CNC hasn't made machinists forget about basic principles, like when to use conventional vs climb milling, speeds and feeds, or whatever. Same thing with AI. Same thing with induction cooktops. Same thing with any tool. Lazy, incompetent people will do lazy, incompetent things with whatever they are given. Yes, an idiot with a power tool is dangerous, as that tool magnifies and accelerates the messes they were already destined to make. But that doesn't make power tools intrinsically bad.
> Do you want your competency to be correlated 1:1 to the quality and quantity of tokens you can afford (or be loaned!!)?
We are already dependent on electricity. If the power goes out, we work around that as best as we can. If you can't run your power tool, but you absolutely need to make progress on whatever it is you're working on, then you pick up a hand tool. If you're using AI and it stops working for whatever reason, you simply continue without it.
I really dislike this anti-AI rhetoric. Not because I want to advocate for AI, but because it distracts from the real issue: if your work is crap, that's on you.

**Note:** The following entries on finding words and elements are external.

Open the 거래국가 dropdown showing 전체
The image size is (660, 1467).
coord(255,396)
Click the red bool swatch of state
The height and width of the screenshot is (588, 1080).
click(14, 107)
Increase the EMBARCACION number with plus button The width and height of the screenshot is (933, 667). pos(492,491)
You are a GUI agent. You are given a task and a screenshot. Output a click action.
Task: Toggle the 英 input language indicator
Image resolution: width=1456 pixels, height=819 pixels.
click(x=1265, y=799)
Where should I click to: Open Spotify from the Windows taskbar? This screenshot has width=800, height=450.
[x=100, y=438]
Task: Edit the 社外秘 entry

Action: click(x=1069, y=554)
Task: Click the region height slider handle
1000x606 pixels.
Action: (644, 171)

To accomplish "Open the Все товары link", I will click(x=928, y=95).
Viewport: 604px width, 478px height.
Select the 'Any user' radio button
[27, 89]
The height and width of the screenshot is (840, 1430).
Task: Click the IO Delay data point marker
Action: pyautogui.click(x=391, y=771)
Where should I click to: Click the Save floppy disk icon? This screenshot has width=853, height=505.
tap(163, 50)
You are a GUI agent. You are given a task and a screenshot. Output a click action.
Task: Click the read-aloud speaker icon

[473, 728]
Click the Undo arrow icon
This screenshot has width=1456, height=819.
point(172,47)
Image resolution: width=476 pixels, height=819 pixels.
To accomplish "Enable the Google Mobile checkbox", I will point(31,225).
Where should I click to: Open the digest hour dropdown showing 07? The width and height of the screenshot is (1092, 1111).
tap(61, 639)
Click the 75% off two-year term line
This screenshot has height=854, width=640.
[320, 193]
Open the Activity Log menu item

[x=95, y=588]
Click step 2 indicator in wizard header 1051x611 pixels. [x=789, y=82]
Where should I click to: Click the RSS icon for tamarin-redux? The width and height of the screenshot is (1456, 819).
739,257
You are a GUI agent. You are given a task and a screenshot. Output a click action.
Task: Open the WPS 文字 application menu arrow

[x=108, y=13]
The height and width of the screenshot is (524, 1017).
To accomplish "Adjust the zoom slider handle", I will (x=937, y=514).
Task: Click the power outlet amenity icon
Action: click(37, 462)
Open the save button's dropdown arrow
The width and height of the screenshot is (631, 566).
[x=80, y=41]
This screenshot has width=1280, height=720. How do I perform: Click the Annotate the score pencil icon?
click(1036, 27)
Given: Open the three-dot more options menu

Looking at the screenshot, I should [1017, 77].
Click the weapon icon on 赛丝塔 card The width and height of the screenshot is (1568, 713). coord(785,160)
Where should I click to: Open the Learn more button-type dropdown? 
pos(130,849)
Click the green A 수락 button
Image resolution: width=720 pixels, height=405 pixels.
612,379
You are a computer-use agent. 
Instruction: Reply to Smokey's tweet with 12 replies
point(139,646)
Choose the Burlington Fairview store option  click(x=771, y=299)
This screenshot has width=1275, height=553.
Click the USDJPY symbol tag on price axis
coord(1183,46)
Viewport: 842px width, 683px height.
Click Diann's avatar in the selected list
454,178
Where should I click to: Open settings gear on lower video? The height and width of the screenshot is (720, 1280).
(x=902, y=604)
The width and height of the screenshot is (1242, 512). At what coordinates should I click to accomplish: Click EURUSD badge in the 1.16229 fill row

Blaming a category of tool as inherently bad (with guaranteed bad results) suggests that there are tools that are inherently good (with guaranteed good results). No. That's absolutely incorrect. It is people who fall on the spectrum of mediocrity-to-greatness, and the tools merely help or hinder them. If someone uses AI and generates a bunch of slop, the focus should be on that person's ineptitude and/or poor judgement.
We'd all be a lot better off if we held each other to higher standards, rather than complaining about tools as a way to signal superiority.